| Task goal |
Beginning at the line that holds "Image resolution: width=750", restate each line exactly through the final line of the records. Include both of those lines.

| The records |
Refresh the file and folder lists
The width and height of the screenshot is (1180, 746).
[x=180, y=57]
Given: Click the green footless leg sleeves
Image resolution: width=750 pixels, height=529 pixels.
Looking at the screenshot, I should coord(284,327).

| Expected answer |
Image resolution: width=750 pixels, height=529 pixels.
Looking at the screenshot, I should coord(284,327).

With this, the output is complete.